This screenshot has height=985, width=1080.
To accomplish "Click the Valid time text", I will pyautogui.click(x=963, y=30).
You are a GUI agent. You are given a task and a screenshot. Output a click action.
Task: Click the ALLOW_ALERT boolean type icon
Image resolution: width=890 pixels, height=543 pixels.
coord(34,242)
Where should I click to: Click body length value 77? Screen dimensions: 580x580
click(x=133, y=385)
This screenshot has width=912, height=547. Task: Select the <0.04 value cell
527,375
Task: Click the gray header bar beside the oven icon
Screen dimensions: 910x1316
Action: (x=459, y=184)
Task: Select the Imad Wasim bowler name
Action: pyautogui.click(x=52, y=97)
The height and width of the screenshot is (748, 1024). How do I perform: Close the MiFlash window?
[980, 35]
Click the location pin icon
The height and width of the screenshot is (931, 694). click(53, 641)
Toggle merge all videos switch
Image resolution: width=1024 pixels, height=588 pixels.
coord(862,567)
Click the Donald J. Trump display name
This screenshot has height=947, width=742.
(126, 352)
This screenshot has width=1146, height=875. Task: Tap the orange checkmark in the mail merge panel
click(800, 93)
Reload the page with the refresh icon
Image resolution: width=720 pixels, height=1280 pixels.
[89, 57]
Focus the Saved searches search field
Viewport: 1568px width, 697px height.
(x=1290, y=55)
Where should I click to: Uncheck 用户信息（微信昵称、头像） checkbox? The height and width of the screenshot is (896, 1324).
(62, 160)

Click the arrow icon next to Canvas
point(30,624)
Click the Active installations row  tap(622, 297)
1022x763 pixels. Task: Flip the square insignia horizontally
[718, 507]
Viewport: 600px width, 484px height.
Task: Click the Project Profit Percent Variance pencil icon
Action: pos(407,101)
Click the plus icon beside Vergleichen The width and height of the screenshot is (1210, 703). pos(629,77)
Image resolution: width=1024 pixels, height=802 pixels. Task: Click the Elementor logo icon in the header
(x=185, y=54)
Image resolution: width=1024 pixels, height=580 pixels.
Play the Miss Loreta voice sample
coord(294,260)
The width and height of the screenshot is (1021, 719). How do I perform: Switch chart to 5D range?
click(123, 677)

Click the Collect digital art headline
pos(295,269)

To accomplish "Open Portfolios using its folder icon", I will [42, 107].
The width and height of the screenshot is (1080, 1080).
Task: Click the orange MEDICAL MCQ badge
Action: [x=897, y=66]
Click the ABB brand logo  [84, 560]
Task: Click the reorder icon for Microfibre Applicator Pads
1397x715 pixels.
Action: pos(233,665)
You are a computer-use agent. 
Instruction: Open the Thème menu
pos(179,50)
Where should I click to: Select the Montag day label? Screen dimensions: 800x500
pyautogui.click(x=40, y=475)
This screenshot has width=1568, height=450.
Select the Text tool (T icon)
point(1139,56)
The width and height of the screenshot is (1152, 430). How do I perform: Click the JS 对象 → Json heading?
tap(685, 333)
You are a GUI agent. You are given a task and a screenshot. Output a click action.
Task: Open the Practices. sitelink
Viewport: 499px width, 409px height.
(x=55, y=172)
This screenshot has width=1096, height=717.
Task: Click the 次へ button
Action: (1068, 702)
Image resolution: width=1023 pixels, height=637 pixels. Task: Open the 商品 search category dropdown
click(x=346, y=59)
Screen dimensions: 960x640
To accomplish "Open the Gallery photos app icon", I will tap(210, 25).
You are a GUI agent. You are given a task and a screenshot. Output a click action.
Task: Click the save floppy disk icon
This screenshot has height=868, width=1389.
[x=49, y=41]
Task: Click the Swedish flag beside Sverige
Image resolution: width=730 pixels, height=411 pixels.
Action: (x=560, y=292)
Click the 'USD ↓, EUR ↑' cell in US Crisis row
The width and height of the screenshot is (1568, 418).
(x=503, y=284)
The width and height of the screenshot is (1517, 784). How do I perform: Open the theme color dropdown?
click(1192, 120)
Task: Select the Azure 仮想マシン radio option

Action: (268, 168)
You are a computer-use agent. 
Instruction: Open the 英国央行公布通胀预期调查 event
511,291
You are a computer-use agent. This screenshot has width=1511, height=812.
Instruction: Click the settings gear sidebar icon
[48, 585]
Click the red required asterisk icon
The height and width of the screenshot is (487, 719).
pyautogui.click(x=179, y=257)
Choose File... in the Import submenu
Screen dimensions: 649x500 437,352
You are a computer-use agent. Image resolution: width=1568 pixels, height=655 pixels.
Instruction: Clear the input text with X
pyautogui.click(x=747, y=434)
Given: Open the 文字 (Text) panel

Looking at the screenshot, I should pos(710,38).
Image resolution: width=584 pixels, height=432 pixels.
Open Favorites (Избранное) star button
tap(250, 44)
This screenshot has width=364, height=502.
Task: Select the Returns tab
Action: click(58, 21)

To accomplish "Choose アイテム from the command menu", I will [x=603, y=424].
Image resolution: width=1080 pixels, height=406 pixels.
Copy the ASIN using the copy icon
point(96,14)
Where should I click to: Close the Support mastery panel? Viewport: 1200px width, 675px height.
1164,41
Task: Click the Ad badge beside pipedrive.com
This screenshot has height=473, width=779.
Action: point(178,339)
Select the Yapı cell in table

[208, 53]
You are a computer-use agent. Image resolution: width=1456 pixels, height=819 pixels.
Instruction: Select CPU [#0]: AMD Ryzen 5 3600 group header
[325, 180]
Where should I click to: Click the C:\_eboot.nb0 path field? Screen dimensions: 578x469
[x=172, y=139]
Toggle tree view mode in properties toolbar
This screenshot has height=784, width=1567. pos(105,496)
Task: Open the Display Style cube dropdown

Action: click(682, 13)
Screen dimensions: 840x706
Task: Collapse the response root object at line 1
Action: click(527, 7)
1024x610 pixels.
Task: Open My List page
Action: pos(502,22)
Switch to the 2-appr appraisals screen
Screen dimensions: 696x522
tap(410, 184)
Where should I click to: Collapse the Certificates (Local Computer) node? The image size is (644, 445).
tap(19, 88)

EXERCISE DESCRIPTION:
Quote the listing above line for line, with nothing changed.

ANSWER TO THIS EXERCISE:
This screenshot has height=985, width=1080.
To accomplish "Click the Valid time text", I will pyautogui.click(x=963, y=30).
You are a GUI agent. You are given a task and a screenshot. Output a click action.
Task: Click the ALLOW_ALERT boolean type icon
Image resolution: width=890 pixels, height=543 pixels.
coord(34,242)
Where should I click to: Click body length value 77? Screen dimensions: 580x580
click(x=133, y=385)
This screenshot has width=912, height=547. Task: Select the <0.04 value cell
527,375
Task: Click the gray header bar beside the oven icon
Screen dimensions: 910x1316
Action: (x=459, y=184)
Task: Select the Imad Wasim bowler name
Action: pyautogui.click(x=52, y=97)
The height and width of the screenshot is (748, 1024). How do I perform: Close the MiFlash window?
[980, 35]
Click the location pin icon
The height and width of the screenshot is (931, 694). click(53, 641)
Toggle merge all videos switch
Image resolution: width=1024 pixels, height=588 pixels.
coord(862,567)
Click the Donald J. Trump display name
This screenshot has height=947, width=742.
(126, 352)
This screenshot has width=1146, height=875. Task: Tap the orange checkmark in the mail merge panel
click(800, 93)
Reload the page with the refresh icon
Image resolution: width=720 pixels, height=1280 pixels.
[89, 57]
Focus the Saved searches search field
Viewport: 1568px width, 697px height.
(x=1290, y=55)
Where should I click to: Uncheck 用户信息（微信昵称、头像） checkbox? The height and width of the screenshot is (896, 1324).
(62, 160)

Click the arrow icon next to Canvas
point(30,624)
Click the Active installations row  tap(622, 297)
1022x763 pixels. Task: Flip the square insignia horizontally
[718, 507]
Viewport: 600px width, 484px height.
Task: Click the Project Profit Percent Variance pencil icon
Action: pos(407,101)
Click the plus icon beside Vergleichen The width and height of the screenshot is (1210, 703). pos(629,77)
Image resolution: width=1024 pixels, height=802 pixels. Task: Click the Elementor logo icon in the header
(x=185, y=54)
Image resolution: width=1024 pixels, height=580 pixels.
Play the Miss Loreta voice sample
coord(294,260)
The width and height of the screenshot is (1021, 719). How do I perform: Switch chart to 5D range?
click(123, 677)

Click the Collect digital art headline
pos(295,269)

To accomplish "Open Portfolios using its folder icon", I will [42, 107].
The width and height of the screenshot is (1080, 1080).
Task: Click the orange MEDICAL MCQ badge
Action: [x=897, y=66]
Click the ABB brand logo  [84, 560]
Task: Click the reorder icon for Microfibre Applicator Pads
1397x715 pixels.
Action: pos(233,665)
You are a computer-use agent. 
Instruction: Open the Thème menu
pos(179,50)
Where should I click to: Select the Montag day label? Screen dimensions: 800x500
pyautogui.click(x=40, y=475)
This screenshot has width=1568, height=450.
Select the Text tool (T icon)
point(1139,56)
The width and height of the screenshot is (1152, 430). How do I perform: Click the JS 对象 → Json heading?
tap(685, 333)
You are a GUI agent. You are given a task and a screenshot. Output a click action.
Task: Open the Practices. sitelink
Viewport: 499px width, 409px height.
(x=55, y=172)
This screenshot has width=1096, height=717.
Task: Click the 次へ button
Action: (1068, 702)
Image resolution: width=1023 pixels, height=637 pixels. Task: Open the 商品 search category dropdown
click(x=346, y=59)
Screen dimensions: 960x640
To accomplish "Open the Gallery photos app icon", I will tap(210, 25).
You are a GUI agent. You are given a task and a screenshot. Output a click action.
Task: Click the save floppy disk icon
This screenshot has height=868, width=1389.
[x=49, y=41]
Task: Click the Swedish flag beside Sverige
Image resolution: width=730 pixels, height=411 pixels.
Action: (x=560, y=292)
Click the 'USD ↓, EUR ↑' cell in US Crisis row
The width and height of the screenshot is (1568, 418).
(x=503, y=284)
The width and height of the screenshot is (1517, 784). How do I perform: Open the theme color dropdown?
click(1192, 120)
Task: Select the Azure 仮想マシン radio option

Action: (268, 168)
You are a computer-use agent. 
Instruction: Open the 英国央行公布通胀预期调查 event
511,291
You are a computer-use agent. This screenshot has width=1511, height=812.
Instruction: Click the settings gear sidebar icon
[48, 585]
Click the red required asterisk icon
The height and width of the screenshot is (487, 719).
pyautogui.click(x=179, y=257)
Choose File... in the Import submenu
Screen dimensions: 649x500 437,352
You are a computer-use agent. Image resolution: width=1568 pixels, height=655 pixels.
Instruction: Clear the input text with X
pyautogui.click(x=747, y=434)
Given: Open the 文字 (Text) panel

Looking at the screenshot, I should pos(710,38).
Image resolution: width=584 pixels, height=432 pixels.
Open Favorites (Избранное) star button
tap(250, 44)
This screenshot has width=364, height=502.
Task: Select the Returns tab
Action: click(58, 21)

To accomplish "Choose アイテム from the command menu", I will [x=603, y=424].
Image resolution: width=1080 pixels, height=406 pixels.
Copy the ASIN using the copy icon
point(96,14)
Where should I click to: Close the Support mastery panel? Viewport: 1200px width, 675px height.
1164,41
Task: Click the Ad badge beside pipedrive.com
This screenshot has height=473, width=779.
Action: point(178,339)
Select the Yapı cell in table

[208, 53]
You are a computer-use agent. Image resolution: width=1456 pixels, height=819 pixels.
Instruction: Select CPU [#0]: AMD Ryzen 5 3600 group header
[325, 180]
Where should I click to: Click the C:\_eboot.nb0 path field? Screen dimensions: 578x469
[x=172, y=139]
Toggle tree view mode in properties toolbar
This screenshot has height=784, width=1567. pos(105,496)
Task: Open the Display Style cube dropdown

Action: click(682, 13)
Screen dimensions: 840x706
Task: Collapse the response root object at line 1
Action: click(527, 7)
1024x610 pixels.
Task: Open My List page
Action: pos(502,22)
Switch to the 2-appr appraisals screen
Screen dimensions: 696x522
tap(410, 184)
Where should I click to: Collapse the Certificates (Local Computer) node? The image size is (644, 445).
tap(19, 88)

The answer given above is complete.